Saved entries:
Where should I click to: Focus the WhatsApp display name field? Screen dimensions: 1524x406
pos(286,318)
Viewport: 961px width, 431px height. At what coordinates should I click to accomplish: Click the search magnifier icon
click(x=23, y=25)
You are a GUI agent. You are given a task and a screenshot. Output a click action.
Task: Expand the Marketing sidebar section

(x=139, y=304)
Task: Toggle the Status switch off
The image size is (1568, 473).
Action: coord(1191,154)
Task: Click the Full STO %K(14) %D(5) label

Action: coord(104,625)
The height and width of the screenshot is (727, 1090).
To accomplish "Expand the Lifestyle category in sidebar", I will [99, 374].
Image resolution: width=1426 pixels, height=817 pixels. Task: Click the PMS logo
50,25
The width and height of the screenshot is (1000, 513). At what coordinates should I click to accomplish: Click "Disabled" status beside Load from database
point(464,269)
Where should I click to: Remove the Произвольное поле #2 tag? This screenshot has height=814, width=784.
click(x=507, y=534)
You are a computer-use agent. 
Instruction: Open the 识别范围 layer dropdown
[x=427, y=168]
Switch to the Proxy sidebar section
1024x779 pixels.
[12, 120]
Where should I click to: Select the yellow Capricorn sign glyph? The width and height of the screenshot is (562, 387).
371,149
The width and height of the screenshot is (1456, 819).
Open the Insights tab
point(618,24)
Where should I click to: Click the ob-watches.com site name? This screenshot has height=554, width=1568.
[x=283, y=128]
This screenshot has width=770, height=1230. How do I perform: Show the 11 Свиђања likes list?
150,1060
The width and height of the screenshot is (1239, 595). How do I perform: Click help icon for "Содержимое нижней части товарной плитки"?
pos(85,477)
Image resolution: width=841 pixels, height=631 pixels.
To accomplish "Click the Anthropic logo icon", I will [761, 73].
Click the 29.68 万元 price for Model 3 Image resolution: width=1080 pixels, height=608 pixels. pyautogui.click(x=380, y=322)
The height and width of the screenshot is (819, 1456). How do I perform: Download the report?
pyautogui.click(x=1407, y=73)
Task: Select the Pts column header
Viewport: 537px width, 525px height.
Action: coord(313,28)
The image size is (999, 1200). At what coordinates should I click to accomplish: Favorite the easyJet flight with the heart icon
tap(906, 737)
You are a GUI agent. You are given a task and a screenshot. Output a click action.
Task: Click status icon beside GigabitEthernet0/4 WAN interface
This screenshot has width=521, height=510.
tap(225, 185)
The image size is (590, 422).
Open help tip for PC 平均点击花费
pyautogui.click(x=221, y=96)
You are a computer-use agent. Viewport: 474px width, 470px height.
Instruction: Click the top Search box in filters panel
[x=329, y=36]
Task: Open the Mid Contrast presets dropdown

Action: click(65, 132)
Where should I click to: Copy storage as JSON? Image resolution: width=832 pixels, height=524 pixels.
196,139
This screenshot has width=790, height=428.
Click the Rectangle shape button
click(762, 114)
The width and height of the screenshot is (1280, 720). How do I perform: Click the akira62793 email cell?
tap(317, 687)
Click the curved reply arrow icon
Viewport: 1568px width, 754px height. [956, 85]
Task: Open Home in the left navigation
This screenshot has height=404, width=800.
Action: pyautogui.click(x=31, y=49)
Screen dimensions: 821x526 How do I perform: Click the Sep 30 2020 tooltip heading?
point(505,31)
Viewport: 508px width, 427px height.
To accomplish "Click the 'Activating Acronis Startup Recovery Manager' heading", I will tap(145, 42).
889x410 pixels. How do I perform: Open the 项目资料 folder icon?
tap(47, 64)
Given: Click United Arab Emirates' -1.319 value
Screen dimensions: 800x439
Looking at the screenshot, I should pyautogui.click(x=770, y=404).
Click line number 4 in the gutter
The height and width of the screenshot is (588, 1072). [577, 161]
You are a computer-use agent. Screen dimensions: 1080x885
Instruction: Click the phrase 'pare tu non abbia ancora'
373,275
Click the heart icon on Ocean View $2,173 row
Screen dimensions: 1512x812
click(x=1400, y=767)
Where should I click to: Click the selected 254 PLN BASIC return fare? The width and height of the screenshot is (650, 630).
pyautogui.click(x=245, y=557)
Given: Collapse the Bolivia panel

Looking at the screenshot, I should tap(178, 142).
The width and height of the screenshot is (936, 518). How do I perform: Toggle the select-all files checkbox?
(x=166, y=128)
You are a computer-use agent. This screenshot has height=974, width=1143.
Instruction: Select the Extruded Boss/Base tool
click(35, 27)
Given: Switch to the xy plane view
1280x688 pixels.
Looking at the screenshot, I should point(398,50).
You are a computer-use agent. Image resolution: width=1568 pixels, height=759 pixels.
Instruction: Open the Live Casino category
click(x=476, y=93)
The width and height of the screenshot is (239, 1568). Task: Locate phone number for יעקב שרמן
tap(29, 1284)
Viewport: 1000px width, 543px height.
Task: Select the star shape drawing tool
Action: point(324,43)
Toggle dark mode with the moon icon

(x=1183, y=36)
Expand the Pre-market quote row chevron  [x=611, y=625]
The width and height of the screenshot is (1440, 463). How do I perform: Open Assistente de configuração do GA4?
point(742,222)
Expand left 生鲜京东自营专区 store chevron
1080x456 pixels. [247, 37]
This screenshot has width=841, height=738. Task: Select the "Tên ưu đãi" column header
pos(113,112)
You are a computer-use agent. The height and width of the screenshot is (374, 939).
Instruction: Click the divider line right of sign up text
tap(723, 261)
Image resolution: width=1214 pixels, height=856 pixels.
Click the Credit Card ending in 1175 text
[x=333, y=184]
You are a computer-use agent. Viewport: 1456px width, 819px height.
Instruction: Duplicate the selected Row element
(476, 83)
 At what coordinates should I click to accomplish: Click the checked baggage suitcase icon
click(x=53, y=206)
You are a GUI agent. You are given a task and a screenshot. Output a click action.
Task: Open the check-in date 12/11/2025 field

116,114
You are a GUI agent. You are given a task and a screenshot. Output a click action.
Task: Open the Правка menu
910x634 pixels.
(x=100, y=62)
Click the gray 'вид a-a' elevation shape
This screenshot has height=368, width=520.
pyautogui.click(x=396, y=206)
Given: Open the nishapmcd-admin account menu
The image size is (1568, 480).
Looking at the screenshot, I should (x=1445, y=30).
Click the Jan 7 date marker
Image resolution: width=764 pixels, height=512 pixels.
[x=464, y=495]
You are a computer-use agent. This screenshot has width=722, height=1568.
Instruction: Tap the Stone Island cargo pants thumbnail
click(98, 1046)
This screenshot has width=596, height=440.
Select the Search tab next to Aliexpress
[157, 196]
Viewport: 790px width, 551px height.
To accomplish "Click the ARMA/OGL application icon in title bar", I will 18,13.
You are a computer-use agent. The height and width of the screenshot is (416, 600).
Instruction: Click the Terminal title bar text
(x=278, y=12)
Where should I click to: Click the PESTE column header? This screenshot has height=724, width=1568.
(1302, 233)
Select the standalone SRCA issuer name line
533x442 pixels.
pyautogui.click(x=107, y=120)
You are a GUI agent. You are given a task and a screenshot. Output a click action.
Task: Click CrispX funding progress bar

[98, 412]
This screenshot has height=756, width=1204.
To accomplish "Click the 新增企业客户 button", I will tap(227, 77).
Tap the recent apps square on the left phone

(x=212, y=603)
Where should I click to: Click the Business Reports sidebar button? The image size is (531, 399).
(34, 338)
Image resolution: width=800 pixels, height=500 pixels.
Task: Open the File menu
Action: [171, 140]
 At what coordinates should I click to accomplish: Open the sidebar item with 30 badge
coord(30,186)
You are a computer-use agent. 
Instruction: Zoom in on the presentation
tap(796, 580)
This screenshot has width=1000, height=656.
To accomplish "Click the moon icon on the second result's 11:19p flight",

● Your goal: Output the records verbatim, from the first line to the last.

● Result of this exercise:
Where should I click to: Focus the WhatsApp display name field? Screen dimensions: 1524x406
pos(286,318)
Viewport: 961px width, 431px height. At what coordinates should I click to accomplish: Click the search magnifier icon
click(x=23, y=25)
You are a GUI agent. You are given a task and a screenshot. Output a click action.
Task: Expand the Marketing sidebar section

(x=139, y=304)
Task: Toggle the Status switch off
The image size is (1568, 473).
Action: coord(1191,154)
Task: Click the Full STO %K(14) %D(5) label

Action: coord(104,625)
The height and width of the screenshot is (727, 1090).
To accomplish "Expand the Lifestyle category in sidebar", I will [99, 374].
Image resolution: width=1426 pixels, height=817 pixels. Task: Click the PMS logo
50,25
The width and height of the screenshot is (1000, 513). At what coordinates should I click to accomplish: Click "Disabled" status beside Load from database
point(464,269)
Where should I click to: Remove the Произвольное поле #2 tag? This screenshot has height=814, width=784.
click(x=507, y=534)
You are a computer-use agent. 
Instruction: Open the 识别范围 layer dropdown
[x=427, y=168]
Switch to the Proxy sidebar section
1024x779 pixels.
[12, 120]
Where should I click to: Select the yellow Capricorn sign glyph? The width and height of the screenshot is (562, 387).
371,149
The width and height of the screenshot is (1456, 819).
Open the Insights tab
point(618,24)
Where should I click to: Click the ob-watches.com site name? This screenshot has height=554, width=1568.
[x=283, y=128]
This screenshot has width=770, height=1230. How do I perform: Show the 11 Свиђања likes list?
150,1060
The width and height of the screenshot is (1239, 595). How do I perform: Click help icon for "Содержимое нижней части товарной плитки"?
pos(85,477)
Image resolution: width=841 pixels, height=631 pixels.
To accomplish "Click the Anthropic logo icon", I will [761, 73].
Click the 29.68 万元 price for Model 3 Image resolution: width=1080 pixels, height=608 pixels. pyautogui.click(x=380, y=322)
The height and width of the screenshot is (819, 1456). How do I perform: Download the report?
pyautogui.click(x=1407, y=73)
Task: Select the Pts column header
Viewport: 537px width, 525px height.
Action: coord(313,28)
The image size is (999, 1200). At what coordinates should I click to accomplish: Favorite the easyJet flight with the heart icon
tap(906, 737)
You are a GUI agent. You are given a task and a screenshot. Output a click action.
Task: Click status icon beside GigabitEthernet0/4 WAN interface
This screenshot has width=521, height=510.
tap(225, 185)
The image size is (590, 422).
Open help tip for PC 平均点击花费
pyautogui.click(x=221, y=96)
You are a computer-use agent. Viewport: 474px width, 470px height.
Instruction: Click the top Search box in filters panel
[x=329, y=36]
Task: Open the Mid Contrast presets dropdown

Action: click(65, 132)
Where should I click to: Copy storage as JSON? Image resolution: width=832 pixels, height=524 pixels.
196,139
This screenshot has width=790, height=428.
Click the Rectangle shape button
click(762, 114)
The width and height of the screenshot is (1280, 720). How do I perform: Click the akira62793 email cell?
tap(317, 687)
Click the curved reply arrow icon
Viewport: 1568px width, 754px height. [956, 85]
Task: Open Home in the left navigation
This screenshot has height=404, width=800.
Action: pyautogui.click(x=31, y=49)
Screen dimensions: 821x526 How do I perform: Click the Sep 30 2020 tooltip heading?
point(505,31)
Viewport: 508px width, 427px height.
To accomplish "Click the 'Activating Acronis Startup Recovery Manager' heading", I will tap(145, 42).
889x410 pixels. How do I perform: Open the 项目资料 folder icon?
tap(47, 64)
Given: Click United Arab Emirates' -1.319 value
Screen dimensions: 800x439
Looking at the screenshot, I should pyautogui.click(x=770, y=404).
Click line number 4 in the gutter
The height and width of the screenshot is (588, 1072). [577, 161]
You are a computer-use agent. Screen dimensions: 1080x885
Instruction: Click the phrase 'pare tu non abbia ancora'
373,275
Click the heart icon on Ocean View $2,173 row
Screen dimensions: 1512x812
click(x=1400, y=767)
Where should I click to: Click the selected 254 PLN BASIC return fare? The width and height of the screenshot is (650, 630).
pyautogui.click(x=245, y=557)
Given: Collapse the Bolivia panel

Looking at the screenshot, I should tap(178, 142).
The width and height of the screenshot is (936, 518). How do I perform: Toggle the select-all files checkbox?
(x=166, y=128)
You are a computer-use agent. This screenshot has height=974, width=1143.
Instruction: Select the Extruded Boss/Base tool
click(35, 27)
Given: Switch to the xy plane view
1280x688 pixels.
Looking at the screenshot, I should point(398,50).
You are a computer-use agent. Image resolution: width=1568 pixels, height=759 pixels.
Instruction: Open the Live Casino category
click(x=476, y=93)
The width and height of the screenshot is (239, 1568). Task: Locate phone number for יעקב שרמן
tap(29, 1284)
Viewport: 1000px width, 543px height.
Task: Select the star shape drawing tool
Action: point(324,43)
Toggle dark mode with the moon icon

(x=1183, y=36)
Expand the Pre-market quote row chevron  [x=611, y=625]
The width and height of the screenshot is (1440, 463). How do I perform: Open Assistente de configuração do GA4?
point(742,222)
Expand left 生鲜京东自营专区 store chevron
1080x456 pixels. [247, 37]
This screenshot has width=841, height=738. Task: Select the "Tên ưu đãi" column header
pos(113,112)
You are a computer-use agent. The height and width of the screenshot is (374, 939).
Instruction: Click the divider line right of sign up text
tap(723, 261)
Image resolution: width=1214 pixels, height=856 pixels.
Click the Credit Card ending in 1175 text
[x=333, y=184]
You are a computer-use agent. Viewport: 1456px width, 819px height.
Instruction: Duplicate the selected Row element
(476, 83)
 At what coordinates should I click to accomplish: Click the checked baggage suitcase icon
click(x=53, y=206)
You are a GUI agent. You are given a task and a screenshot. Output a click action.
Task: Open the check-in date 12/11/2025 field

116,114
You are a GUI agent. You are given a task and a screenshot. Output a click action.
Task: Open the Правка menu
910x634 pixels.
(x=100, y=62)
Click the gray 'вид a-a' elevation shape
This screenshot has height=368, width=520.
pyautogui.click(x=396, y=206)
Given: Open the nishapmcd-admin account menu
The image size is (1568, 480).
Looking at the screenshot, I should (x=1445, y=30).
Click the Jan 7 date marker
Image resolution: width=764 pixels, height=512 pixels.
[x=464, y=495]
You are a computer-use agent. This screenshot has width=722, height=1568.
Instruction: Tap the Stone Island cargo pants thumbnail
click(98, 1046)
This screenshot has width=596, height=440.
Select the Search tab next to Aliexpress
[157, 196]
Viewport: 790px width, 551px height.
To accomplish "Click the ARMA/OGL application icon in title bar", I will 18,13.
You are a computer-use agent. The height and width of the screenshot is (416, 600).
Instruction: Click the Terminal title bar text
(x=278, y=12)
Where should I click to: Click the PESTE column header? This screenshot has height=724, width=1568.
(1302, 233)
Select the standalone SRCA issuer name line
533x442 pixels.
pyautogui.click(x=107, y=120)
You are a GUI agent. You are given a task and a screenshot. Output a click action.
Task: Click CrispX funding progress bar

[98, 412]
This screenshot has height=756, width=1204.
To accomplish "Click the 新增企业客户 button", I will tap(227, 77).
Tap the recent apps square on the left phone

(x=212, y=603)
Where should I click to: Click the Business Reports sidebar button? The image size is (531, 399).
(34, 338)
Image resolution: width=800 pixels, height=500 pixels.
Task: Open the File menu
Action: [171, 140]
 At what coordinates should I click to accomplish: Open the sidebar item with 30 badge
coord(30,186)
You are a computer-use agent. 
Instruction: Zoom in on the presentation
tap(796, 580)
This screenshot has width=1000, height=656.
To accomplish "Click the moon icon on the second result's 11:19p flight",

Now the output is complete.